## Aufgabe:
Schreiben Sie die folgende Auflistung Zeile für Zeile unverändert ab.

## Eingabedaten:
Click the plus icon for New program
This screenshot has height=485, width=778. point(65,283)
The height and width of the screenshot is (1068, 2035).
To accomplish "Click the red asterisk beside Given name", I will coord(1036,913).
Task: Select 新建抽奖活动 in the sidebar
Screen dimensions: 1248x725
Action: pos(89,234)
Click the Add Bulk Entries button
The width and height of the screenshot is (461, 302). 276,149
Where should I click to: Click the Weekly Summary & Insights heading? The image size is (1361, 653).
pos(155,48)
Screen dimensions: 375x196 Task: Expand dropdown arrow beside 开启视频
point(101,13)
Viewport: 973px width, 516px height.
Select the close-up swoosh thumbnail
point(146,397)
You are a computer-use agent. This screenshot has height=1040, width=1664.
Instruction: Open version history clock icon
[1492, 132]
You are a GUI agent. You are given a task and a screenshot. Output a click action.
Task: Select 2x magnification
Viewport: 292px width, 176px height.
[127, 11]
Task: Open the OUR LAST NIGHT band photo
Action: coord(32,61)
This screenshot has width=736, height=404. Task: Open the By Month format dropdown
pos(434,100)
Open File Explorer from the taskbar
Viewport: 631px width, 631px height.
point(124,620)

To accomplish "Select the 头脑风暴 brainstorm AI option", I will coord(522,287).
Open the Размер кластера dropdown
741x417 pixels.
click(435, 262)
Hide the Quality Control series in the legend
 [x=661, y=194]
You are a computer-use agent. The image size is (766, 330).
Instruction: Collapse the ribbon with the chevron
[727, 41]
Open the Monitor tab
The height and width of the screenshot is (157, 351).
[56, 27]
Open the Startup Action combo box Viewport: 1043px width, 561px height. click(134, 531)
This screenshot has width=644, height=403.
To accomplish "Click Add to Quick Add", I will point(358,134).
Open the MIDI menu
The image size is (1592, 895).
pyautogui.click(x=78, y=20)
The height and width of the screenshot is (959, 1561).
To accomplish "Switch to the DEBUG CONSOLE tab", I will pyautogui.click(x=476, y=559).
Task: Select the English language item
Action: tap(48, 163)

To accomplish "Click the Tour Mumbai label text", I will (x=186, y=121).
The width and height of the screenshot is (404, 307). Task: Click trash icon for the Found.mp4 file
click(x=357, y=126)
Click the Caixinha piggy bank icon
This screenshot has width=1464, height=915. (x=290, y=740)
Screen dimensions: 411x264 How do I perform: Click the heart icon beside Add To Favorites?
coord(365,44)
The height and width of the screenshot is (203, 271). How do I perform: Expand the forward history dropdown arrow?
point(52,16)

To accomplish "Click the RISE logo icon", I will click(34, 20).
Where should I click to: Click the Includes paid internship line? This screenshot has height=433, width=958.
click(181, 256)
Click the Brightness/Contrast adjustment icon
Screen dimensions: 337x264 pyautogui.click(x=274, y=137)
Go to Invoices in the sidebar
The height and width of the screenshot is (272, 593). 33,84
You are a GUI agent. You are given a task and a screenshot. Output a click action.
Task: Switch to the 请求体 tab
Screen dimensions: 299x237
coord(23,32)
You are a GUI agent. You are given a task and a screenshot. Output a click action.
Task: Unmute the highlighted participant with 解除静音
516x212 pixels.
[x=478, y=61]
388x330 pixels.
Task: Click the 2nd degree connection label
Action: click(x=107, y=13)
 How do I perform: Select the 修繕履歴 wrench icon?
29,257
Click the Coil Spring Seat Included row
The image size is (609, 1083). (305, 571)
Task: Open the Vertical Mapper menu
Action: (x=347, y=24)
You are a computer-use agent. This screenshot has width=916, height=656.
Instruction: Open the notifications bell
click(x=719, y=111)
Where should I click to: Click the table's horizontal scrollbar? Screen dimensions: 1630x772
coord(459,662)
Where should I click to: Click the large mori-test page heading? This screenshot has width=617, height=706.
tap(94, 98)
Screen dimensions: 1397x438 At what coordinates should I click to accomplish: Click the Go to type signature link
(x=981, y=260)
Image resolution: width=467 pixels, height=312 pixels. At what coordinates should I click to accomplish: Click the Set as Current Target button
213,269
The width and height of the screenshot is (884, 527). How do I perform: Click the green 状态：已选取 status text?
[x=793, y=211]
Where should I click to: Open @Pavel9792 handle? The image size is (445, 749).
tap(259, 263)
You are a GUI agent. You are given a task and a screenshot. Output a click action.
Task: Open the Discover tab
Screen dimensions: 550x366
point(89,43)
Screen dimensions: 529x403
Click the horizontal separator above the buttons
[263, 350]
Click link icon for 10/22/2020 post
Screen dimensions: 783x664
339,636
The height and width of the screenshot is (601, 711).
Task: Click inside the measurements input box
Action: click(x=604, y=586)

## Antwort:
Click the plus icon for New program
This screenshot has height=485, width=778. point(65,283)
The height and width of the screenshot is (1068, 2035).
To accomplish "Click the red asterisk beside Given name", I will coord(1036,913).
Task: Select 新建抽奖活动 in the sidebar
Screen dimensions: 1248x725
Action: pos(89,234)
Click the Add Bulk Entries button
The width and height of the screenshot is (461, 302). 276,149
Where should I click to: Click the Weekly Summary & Insights heading? The image size is (1361, 653).
pos(155,48)
Screen dimensions: 375x196 Task: Expand dropdown arrow beside 开启视频
point(101,13)
Viewport: 973px width, 516px height.
Select the close-up swoosh thumbnail
point(146,397)
You are a computer-use agent. This screenshot has height=1040, width=1664.
Instruction: Open version history clock icon
[1492, 132]
You are a GUI agent. You are given a task and a screenshot. Output a click action.
Task: Select 2x magnification
Viewport: 292px width, 176px height.
[127, 11]
Task: Open the OUR LAST NIGHT band photo
Action: coord(32,61)
This screenshot has width=736, height=404. Task: Open the By Month format dropdown
pos(434,100)
Open File Explorer from the taskbar
Viewport: 631px width, 631px height.
point(124,620)

To accomplish "Select the 头脑风暴 brainstorm AI option", I will coord(522,287).
Open the Размер кластера dropdown
741x417 pixels.
click(435, 262)
Hide the Quality Control series in the legend
 [x=661, y=194]
You are a computer-use agent. The image size is (766, 330).
Instruction: Collapse the ribbon with the chevron
[727, 41]
Open the Monitor tab
The height and width of the screenshot is (157, 351).
[56, 27]
Open the Startup Action combo box Viewport: 1043px width, 561px height. click(134, 531)
This screenshot has width=644, height=403.
To accomplish "Click Add to Quick Add", I will point(358,134).
Open the MIDI menu
The image size is (1592, 895).
pyautogui.click(x=78, y=20)
The height and width of the screenshot is (959, 1561).
To accomplish "Switch to the DEBUG CONSOLE tab", I will pyautogui.click(x=476, y=559).
Task: Select the English language item
Action: tap(48, 163)

To accomplish "Click the Tour Mumbai label text", I will (x=186, y=121).
The width and height of the screenshot is (404, 307). Task: Click trash icon for the Found.mp4 file
click(x=357, y=126)
Click the Caixinha piggy bank icon
This screenshot has width=1464, height=915. (x=290, y=740)
Screen dimensions: 411x264 How do I perform: Click the heart icon beside Add To Favorites?
coord(365,44)
The height and width of the screenshot is (203, 271). How do I perform: Expand the forward history dropdown arrow?
point(52,16)

To accomplish "Click the RISE logo icon", I will click(34, 20).
Where should I click to: Click the Includes paid internship line? This screenshot has height=433, width=958.
click(181, 256)
Click the Brightness/Contrast adjustment icon
Screen dimensions: 337x264 pyautogui.click(x=274, y=137)
Go to Invoices in the sidebar
The height and width of the screenshot is (272, 593). 33,84
You are a GUI agent. You are given a task and a screenshot. Output a click action.
Task: Switch to the 请求体 tab
Screen dimensions: 299x237
coord(23,32)
You are a GUI agent. You are given a task and a screenshot. Output a click action.
Task: Unmute the highlighted participant with 解除静音
516x212 pixels.
[x=478, y=61]
388x330 pixels.
Task: Click the 2nd degree connection label
Action: click(x=107, y=13)
 How do I perform: Select the 修繕履歴 wrench icon?
29,257
Click the Coil Spring Seat Included row
The image size is (609, 1083). (305, 571)
Task: Open the Vertical Mapper menu
Action: (x=347, y=24)
You are a computer-use agent. This screenshot has width=916, height=656.
Instruction: Open the notifications bell
click(x=719, y=111)
Where should I click to: Click the table's horizontal scrollbar? Screen dimensions: 1630x772
coord(459,662)
Where should I click to: Click the large mori-test page heading? This screenshot has width=617, height=706.
tap(94, 98)
Screen dimensions: 1397x438 At what coordinates should I click to accomplish: Click the Go to type signature link
(x=981, y=260)
Image resolution: width=467 pixels, height=312 pixels. At what coordinates should I click to accomplish: Click the Set as Current Target button
213,269
The width and height of the screenshot is (884, 527). How do I perform: Click the green 状态：已选取 status text?
[x=793, y=211]
Where should I click to: Open @Pavel9792 handle? The image size is (445, 749).
tap(259, 263)
You are a GUI agent. You are given a task and a screenshot. Output a click action.
Task: Open the Discover tab
Screen dimensions: 550x366
point(89,43)
Screen dimensions: 529x403
Click the horizontal separator above the buttons
[263, 350]
Click link icon for 10/22/2020 post
Screen dimensions: 783x664
339,636
The height and width of the screenshot is (601, 711).
Task: Click inside the measurements input box
Action: click(x=604, y=586)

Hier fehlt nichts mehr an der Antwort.